Her fingers tighten on mine and she nods. “I love you, Kenan.”
My throat is on fire. I have no idea what it is about this place, about this woman that turns me inside out, exposes my raw places, but when she tells me that, I could cry. Me, the Gladiator. Known as one of the toughest guys in the NBA, broken down by one tiny woman telling me she loves me
“I love you so much, Lotus.”
“And you’ll always come for me, won’t you?” she asks, a smile in her voice.
“Yes,” I promise. “Always.
“I’ll always come for you, too, Kenan,” she says and then points to the sky. “Look.”
I follow the line of her finger and almost want to thank the sky for its perfect timing.
“Pink cotton candy clouds,” she whispers. “Chasing the blues away.”
40
Lotus
Angel’s wings.
White sheets are pinned to the clothesline, flapping in the wind. MiMi used to call them angel’s wings. I glance around the backyard, opening the door to all the memories the two of us made here.
It rained my first week living with MiMi, and something about the fierceness of the storm, the ominous sky streaked with silver lightning, had called to me. I’d gone to the back porch, not caring when the rain whipped at my clothes and stung my face. The drops had run through my hair, still pressed from the family reunion, until it returned to its original state of waves and crinkles.
“Some people are afraid of the storm,” MiMi had said, walking up beside me.
“I’m not,” I’d said defensively, still resentful of her. Of this boondocks place. Of being separated from Iris.
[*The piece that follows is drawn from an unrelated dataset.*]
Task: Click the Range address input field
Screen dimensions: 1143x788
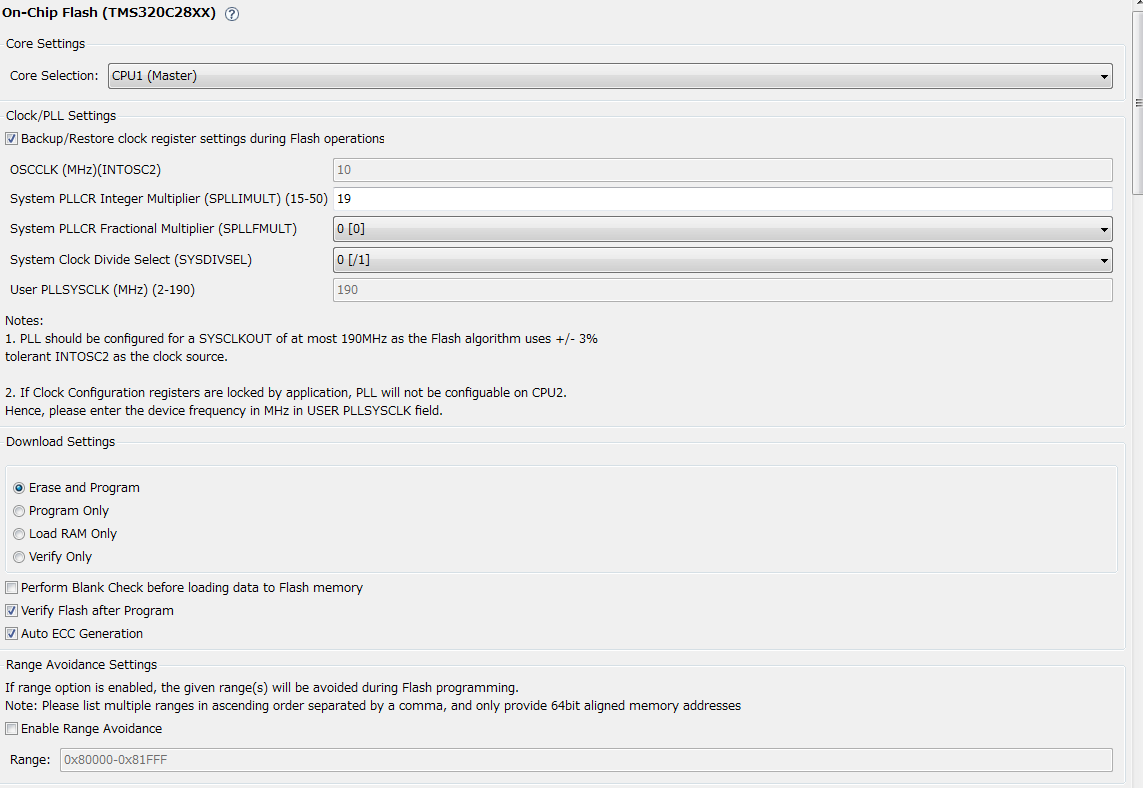Action: (585, 760)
Of being exiled from all that was familiar to a place and with a woman I didn’t know.
“Of course, you aren’t afraid of the storm,” MiMi had said with a smile. “You are the storm.”
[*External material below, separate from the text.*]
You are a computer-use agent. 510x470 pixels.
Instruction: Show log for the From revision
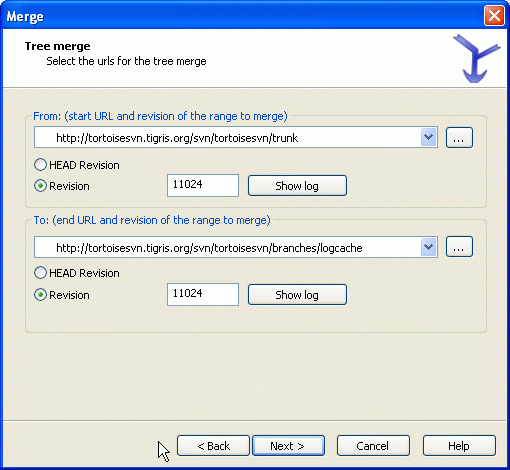(x=297, y=186)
I’d had no idea what that meant and frowned at her, not asking the question.
“Lotus.” She had looked from the dark clouds overhead to my face. “We haven’t really talked about Ron.”
My stomach clenched, knotted at his name. Fear rose in my throat and my nostrils had once again filled with the rot of a forgotten sugar cane field.
“I know you said you didn’t want to talk to the police, but—”
“No,” I’d protested hastily, panic gripping me. “Just . . . no, please don’t make me.”
She’d watched me unblinkingly for a moment, her eyes filling with a dark promise.
“No police,” she’d finally agreed. “But there are other ways.”
I hadn’t thought about what that meant, but just felt relief that I wouldn’t have to tell anyone or see Ron again.
“Now your hair’s a mess,” she’d said briskly, her smile and eyes bright again. “Let’s wash it.”
She’d washed it and let it dry on its own. That night, she’d laid the comb on the red, livid eye of the stove.
“No,” I’d said, my voice hushed. “I don’t want my hair pressed.”